» Written exercise
Copy the records below word for word, starting at the line that contains "deutschen Urheberrechts nutzbar." and ending after the line that contains "353) label: Click to reveal".

[Entries pointing to words and elements]
◇ ◇ ◇

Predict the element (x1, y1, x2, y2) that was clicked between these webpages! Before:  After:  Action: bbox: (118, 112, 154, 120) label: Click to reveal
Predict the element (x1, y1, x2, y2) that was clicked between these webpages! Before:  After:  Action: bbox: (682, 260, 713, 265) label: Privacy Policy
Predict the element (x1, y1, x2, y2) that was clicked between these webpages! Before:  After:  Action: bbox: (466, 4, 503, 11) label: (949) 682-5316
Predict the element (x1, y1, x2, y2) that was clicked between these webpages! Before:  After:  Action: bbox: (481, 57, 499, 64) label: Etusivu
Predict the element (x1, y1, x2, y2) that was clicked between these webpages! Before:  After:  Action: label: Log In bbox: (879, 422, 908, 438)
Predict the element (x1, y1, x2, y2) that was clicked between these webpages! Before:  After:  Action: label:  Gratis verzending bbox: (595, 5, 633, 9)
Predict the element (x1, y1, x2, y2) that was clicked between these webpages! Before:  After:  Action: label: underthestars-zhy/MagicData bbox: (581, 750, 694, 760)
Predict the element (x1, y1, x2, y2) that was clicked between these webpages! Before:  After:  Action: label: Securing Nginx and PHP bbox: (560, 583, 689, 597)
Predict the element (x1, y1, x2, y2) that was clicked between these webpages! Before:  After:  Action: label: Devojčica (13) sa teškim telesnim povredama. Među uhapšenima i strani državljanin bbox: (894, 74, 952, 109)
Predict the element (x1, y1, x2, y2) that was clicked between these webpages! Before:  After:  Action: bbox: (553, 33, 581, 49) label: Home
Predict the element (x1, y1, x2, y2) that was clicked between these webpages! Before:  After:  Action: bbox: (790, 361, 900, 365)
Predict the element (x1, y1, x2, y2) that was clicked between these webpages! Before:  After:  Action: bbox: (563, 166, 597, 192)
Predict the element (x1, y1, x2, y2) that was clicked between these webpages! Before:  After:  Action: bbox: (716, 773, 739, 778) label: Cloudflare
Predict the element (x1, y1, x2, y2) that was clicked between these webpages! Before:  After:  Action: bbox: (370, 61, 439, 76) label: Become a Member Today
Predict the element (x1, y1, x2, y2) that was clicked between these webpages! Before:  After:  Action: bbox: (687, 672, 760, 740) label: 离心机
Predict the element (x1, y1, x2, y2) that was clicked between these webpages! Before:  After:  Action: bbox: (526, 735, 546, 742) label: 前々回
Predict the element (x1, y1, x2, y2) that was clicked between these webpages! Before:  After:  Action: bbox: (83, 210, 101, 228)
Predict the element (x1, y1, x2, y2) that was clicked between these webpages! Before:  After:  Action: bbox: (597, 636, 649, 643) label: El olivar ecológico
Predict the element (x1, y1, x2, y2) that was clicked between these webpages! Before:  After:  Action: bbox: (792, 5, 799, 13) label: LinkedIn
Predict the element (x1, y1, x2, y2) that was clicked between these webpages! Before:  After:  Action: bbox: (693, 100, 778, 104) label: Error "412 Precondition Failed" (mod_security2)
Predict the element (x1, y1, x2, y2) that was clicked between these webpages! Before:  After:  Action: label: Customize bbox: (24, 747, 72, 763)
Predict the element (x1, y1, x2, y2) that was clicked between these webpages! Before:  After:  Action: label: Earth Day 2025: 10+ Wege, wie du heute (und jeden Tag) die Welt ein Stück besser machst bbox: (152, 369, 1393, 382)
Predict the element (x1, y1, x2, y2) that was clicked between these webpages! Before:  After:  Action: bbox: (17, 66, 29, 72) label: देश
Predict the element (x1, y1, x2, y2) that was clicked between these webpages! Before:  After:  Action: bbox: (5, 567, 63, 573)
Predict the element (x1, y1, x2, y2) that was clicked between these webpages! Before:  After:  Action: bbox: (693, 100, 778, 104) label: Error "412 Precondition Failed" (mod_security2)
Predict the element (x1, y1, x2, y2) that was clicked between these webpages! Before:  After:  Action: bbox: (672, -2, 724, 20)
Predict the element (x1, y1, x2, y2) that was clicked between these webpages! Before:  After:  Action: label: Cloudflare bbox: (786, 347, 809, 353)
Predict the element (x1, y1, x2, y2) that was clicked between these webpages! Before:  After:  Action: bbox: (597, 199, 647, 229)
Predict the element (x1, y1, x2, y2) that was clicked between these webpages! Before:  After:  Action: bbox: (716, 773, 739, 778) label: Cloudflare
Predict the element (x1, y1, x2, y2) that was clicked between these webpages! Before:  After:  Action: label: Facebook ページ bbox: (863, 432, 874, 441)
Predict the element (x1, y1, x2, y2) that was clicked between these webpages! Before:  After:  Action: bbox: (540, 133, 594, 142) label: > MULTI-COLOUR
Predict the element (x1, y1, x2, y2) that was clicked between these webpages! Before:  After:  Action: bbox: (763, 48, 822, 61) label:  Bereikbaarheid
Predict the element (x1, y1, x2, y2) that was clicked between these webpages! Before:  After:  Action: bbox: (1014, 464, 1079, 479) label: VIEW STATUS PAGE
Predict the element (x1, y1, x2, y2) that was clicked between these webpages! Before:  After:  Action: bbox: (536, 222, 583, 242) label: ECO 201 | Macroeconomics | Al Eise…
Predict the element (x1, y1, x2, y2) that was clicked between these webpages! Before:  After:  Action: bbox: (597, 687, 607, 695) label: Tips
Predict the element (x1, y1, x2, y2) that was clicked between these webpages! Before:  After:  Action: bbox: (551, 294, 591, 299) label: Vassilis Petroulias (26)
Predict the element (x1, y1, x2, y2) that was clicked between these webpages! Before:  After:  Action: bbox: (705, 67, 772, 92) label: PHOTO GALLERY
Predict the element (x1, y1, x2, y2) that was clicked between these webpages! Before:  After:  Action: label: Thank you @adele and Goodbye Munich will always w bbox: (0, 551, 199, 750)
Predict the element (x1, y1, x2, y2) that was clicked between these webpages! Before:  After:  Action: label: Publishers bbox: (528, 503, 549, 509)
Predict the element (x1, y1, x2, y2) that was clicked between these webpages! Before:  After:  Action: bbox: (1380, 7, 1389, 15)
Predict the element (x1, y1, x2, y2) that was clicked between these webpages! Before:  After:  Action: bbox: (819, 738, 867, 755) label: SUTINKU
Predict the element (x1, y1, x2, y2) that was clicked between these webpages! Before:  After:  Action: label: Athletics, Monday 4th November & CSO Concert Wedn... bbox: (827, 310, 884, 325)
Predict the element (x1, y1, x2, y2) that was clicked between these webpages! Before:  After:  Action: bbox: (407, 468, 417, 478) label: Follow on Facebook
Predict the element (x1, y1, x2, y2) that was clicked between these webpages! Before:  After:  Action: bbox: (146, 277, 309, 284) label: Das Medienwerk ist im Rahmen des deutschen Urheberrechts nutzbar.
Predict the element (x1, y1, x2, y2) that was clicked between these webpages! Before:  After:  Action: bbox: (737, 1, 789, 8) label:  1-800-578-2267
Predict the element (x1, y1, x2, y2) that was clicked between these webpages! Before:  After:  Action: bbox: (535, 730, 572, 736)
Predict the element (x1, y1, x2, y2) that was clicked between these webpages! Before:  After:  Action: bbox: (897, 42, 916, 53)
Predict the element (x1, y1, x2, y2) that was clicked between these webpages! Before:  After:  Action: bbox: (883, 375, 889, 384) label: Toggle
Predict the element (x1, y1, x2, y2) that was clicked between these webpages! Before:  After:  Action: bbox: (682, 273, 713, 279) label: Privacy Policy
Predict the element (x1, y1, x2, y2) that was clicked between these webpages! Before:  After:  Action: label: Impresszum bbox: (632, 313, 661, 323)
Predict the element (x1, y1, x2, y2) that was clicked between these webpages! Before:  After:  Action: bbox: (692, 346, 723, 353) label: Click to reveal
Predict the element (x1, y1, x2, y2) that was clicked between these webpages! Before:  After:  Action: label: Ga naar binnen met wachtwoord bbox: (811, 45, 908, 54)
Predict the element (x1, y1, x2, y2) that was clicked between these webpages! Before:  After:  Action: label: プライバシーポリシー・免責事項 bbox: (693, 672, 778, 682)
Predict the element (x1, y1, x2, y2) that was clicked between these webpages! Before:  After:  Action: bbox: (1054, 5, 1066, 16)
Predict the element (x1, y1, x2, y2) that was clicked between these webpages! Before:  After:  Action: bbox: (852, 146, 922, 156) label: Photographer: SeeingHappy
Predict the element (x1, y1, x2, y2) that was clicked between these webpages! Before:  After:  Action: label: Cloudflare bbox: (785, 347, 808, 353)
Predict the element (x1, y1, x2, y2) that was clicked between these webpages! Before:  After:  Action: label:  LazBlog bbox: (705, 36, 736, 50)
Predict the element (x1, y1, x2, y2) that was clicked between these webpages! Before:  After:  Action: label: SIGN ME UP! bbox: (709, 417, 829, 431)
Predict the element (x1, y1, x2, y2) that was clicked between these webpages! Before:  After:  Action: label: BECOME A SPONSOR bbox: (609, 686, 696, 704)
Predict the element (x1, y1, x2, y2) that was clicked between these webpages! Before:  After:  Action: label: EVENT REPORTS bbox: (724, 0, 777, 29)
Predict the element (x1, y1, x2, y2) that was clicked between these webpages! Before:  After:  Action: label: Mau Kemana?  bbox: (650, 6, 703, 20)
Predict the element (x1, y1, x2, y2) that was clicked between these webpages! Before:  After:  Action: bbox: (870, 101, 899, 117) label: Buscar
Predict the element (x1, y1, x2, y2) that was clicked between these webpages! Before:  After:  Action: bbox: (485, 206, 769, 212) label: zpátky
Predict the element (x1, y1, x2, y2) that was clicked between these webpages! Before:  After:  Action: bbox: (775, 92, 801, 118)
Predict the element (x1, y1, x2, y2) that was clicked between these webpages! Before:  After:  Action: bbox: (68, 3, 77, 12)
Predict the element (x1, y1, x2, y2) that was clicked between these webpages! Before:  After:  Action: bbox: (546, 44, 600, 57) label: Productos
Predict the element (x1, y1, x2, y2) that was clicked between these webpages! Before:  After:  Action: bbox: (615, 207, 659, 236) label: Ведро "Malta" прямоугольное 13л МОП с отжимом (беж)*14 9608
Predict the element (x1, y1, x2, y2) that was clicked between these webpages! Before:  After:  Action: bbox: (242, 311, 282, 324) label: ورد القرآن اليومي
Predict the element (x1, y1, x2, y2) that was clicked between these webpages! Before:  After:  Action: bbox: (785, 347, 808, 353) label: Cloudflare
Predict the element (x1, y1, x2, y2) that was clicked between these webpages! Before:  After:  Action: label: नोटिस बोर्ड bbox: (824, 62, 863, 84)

◇ ◇ ◇

» Exercise solution
Predict the element (x1, y1, x2, y2) that was clicked between these webpages! Before:  After:  Action: bbox: (146, 277, 309, 284) label: Das Medienwerk ist im Rahmen des deutschen Urheberrechts nutzbar.
Predict the element (x1, y1, x2, y2) that was clicked between these webpages! Before:  After:  Action: bbox: (737, 1, 789, 8) label:  1-800-578-2267
Predict the element (x1, y1, x2, y2) that was clicked between these webpages! Before:  After:  Action: bbox: (535, 730, 572, 736)
Predict the element (x1, y1, x2, y2) that was clicked between these webpages! Before:  After:  Action: bbox: (897, 42, 916, 53)
Predict the element (x1, y1, x2, y2) that was clicked between these webpages! Before:  After:  Action: bbox: (883, 375, 889, 384) label: Toggle
Predict the element (x1, y1, x2, y2) that was clicked between these webpages! Before:  After:  Action: bbox: (682, 273, 713, 279) label: Privacy Policy
Predict the element (x1, y1, x2, y2) that was clicked between these webpages! Before:  After:  Action: label: Impresszum bbox: (632, 313, 661, 323)
Predict the element (x1, y1, x2, y2) that was clicked between these webpages! Before:  After:  Action: bbox: (692, 346, 723, 353) label: Click to reveal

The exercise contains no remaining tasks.